Monday, December 20, 2010

Stabs in the Dark

Gail suggests going to 64 pes

Suspicion attends to "MAX_TASKS_PER_NODE" value="4" ; I changed it to 16. It shoul;d probably be either 16 or 1.

also the telltale failure to run "module" is a module load netcdf/3.6.2

I did this manually.

This adds three variables. So if it works there are three things to unwind.

bah - tried configure -cleanmach, but it remembered the old CASEROOT. Now I;ve clobbered both runs!
Sure enough, you can;t set the shell in a script called by the qsub script; you have to specifiy it in the qsubscript.

I now have sort of got it running:

- CCSM input data directory, DIN_LOC_ROOT_CSMDATA, is /work/00671/tobis/inputdata
- Case input data directory, DIN_LOC_ROOT, is /work/00671/tobis/inputdata
- Checking the existence of input datasets in DIN_LOC_ROOT
rm: No match.
Fri Dec 17 17:41:16 CST 2010 -- CSM EXECUTION BEGINS HERE
Fri Dec 17 17:41:20 CST 2010 -- CSM EXECUTION HAS FINISHED
ls: No match.
Model did not complete - no cpl.log file present - exiting
TACC: Cleaning up after job: 1731370
TACC: Done.

To be clear, I have now loaded the executable, which promptly died without leaving a clue as to why anywhere that is obvious. Of course, who knows where it thinks it ought to leave the clue. I have set "find" the task of finding files created over the weekend. It is amazingly slow, though.

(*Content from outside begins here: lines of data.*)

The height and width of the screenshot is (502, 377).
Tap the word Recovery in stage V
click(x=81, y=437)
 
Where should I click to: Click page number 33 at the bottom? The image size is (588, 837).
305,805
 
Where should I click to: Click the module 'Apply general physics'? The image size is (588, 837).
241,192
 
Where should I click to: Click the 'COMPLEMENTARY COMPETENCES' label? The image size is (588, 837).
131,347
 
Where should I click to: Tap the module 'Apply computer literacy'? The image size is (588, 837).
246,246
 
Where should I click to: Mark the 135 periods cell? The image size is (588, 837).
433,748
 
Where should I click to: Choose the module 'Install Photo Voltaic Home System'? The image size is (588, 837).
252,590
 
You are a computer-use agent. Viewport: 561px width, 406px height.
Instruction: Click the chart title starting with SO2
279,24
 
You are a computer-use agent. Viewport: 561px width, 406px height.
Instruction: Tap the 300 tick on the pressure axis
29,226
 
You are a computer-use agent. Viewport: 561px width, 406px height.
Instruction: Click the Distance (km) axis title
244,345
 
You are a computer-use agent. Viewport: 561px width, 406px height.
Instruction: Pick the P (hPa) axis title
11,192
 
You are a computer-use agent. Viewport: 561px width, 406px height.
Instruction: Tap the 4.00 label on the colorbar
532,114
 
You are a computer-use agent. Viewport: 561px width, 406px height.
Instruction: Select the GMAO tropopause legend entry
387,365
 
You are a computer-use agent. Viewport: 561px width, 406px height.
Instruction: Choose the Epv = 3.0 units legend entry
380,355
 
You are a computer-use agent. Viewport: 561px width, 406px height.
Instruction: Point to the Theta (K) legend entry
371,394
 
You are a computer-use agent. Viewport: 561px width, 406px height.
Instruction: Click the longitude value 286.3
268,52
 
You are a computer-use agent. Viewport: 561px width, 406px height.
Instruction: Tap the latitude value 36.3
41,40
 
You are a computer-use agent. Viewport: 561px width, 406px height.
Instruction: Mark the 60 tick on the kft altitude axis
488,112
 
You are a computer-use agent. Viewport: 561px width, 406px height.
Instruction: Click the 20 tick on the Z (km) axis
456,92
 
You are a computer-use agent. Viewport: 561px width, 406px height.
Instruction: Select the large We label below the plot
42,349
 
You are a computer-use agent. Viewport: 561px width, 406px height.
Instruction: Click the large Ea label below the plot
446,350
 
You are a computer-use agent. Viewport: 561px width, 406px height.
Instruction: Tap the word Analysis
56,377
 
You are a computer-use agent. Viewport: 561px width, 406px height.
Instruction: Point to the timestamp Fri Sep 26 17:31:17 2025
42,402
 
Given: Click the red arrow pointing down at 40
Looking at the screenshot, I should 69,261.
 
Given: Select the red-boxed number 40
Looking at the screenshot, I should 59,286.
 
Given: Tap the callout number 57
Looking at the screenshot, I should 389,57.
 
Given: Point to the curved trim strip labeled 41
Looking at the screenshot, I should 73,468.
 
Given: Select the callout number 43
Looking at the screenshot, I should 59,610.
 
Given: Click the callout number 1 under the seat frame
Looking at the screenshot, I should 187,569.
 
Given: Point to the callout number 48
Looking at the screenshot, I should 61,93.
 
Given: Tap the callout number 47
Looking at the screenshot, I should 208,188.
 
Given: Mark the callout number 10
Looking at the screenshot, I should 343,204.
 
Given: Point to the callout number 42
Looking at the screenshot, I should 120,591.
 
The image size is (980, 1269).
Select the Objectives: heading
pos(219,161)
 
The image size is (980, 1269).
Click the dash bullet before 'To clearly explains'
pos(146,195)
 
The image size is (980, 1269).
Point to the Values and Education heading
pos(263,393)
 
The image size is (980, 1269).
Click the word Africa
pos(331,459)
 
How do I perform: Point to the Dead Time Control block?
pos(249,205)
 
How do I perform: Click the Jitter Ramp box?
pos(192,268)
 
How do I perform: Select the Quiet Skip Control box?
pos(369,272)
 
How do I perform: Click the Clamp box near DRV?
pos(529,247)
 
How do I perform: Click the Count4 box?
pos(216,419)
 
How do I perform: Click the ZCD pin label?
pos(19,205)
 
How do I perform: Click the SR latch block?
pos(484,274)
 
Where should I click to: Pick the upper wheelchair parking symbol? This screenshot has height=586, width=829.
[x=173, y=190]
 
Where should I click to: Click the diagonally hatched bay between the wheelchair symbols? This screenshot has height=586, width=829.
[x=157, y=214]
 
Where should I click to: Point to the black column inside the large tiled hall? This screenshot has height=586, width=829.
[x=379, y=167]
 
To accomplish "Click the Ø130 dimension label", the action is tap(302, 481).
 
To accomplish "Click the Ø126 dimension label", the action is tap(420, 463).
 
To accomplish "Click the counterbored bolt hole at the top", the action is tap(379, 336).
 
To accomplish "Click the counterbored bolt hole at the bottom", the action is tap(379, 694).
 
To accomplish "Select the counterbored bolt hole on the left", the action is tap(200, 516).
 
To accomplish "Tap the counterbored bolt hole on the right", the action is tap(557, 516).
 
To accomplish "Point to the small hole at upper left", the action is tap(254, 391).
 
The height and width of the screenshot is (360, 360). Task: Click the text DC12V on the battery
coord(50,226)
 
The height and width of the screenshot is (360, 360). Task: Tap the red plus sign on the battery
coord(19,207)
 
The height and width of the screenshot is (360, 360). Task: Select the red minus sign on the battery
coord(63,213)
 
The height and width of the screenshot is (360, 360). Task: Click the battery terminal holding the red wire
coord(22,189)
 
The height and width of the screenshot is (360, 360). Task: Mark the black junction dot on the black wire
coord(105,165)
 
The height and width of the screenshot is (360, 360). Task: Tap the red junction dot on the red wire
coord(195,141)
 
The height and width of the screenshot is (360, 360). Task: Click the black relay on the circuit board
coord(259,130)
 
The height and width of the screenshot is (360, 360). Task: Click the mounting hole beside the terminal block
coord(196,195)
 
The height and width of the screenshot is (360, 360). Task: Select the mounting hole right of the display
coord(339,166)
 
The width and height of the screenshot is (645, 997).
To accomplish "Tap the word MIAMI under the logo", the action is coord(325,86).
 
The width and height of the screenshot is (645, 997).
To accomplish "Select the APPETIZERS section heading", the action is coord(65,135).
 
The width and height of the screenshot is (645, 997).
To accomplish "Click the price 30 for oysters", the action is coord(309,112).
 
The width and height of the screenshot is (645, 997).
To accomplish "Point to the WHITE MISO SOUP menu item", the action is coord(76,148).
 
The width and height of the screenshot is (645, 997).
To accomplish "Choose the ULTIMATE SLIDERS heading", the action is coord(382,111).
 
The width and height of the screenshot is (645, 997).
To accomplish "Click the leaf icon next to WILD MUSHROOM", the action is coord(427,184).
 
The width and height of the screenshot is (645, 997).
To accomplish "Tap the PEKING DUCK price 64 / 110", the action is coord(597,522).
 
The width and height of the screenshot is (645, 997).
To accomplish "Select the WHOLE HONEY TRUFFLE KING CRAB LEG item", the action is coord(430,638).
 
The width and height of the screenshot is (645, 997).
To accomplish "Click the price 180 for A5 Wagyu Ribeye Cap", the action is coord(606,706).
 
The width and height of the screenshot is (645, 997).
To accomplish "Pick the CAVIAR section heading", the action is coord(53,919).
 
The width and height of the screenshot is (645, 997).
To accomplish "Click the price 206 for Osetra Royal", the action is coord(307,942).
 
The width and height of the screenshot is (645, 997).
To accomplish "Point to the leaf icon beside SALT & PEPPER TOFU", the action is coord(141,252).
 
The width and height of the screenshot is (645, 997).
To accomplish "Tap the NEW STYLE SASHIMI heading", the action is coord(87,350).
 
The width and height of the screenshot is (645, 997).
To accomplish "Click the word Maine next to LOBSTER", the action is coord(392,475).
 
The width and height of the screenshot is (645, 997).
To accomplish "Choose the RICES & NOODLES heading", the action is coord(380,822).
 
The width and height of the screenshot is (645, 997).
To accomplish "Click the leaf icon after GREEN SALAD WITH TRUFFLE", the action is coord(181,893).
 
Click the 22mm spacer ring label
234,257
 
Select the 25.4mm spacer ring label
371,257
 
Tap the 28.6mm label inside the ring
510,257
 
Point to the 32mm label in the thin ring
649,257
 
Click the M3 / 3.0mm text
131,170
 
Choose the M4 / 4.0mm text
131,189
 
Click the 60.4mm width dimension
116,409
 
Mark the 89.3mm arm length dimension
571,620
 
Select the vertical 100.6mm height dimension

This still amounts to progress: after a week I have actually got the thing to lurch to life and die.

Life in the fast lane.


it says, 32 times,

MPI_Group_range_incl(170).........: MPI_Group_range_incl(group=0x88000000, n=1, ranges=0x48edec0, new_group=0x7fffc8173f2c) failed
MPIR_Group_check_valid_ranges(302): The 0th element of a range array ends at 31 but must be nonnegative and less than 1
MPI process terminated unexpectedly

OK, before I go whining around, I will try to redo everything.

Friday, December 17, 2010

Pretty weird

You didn;t expect it to actually run did you?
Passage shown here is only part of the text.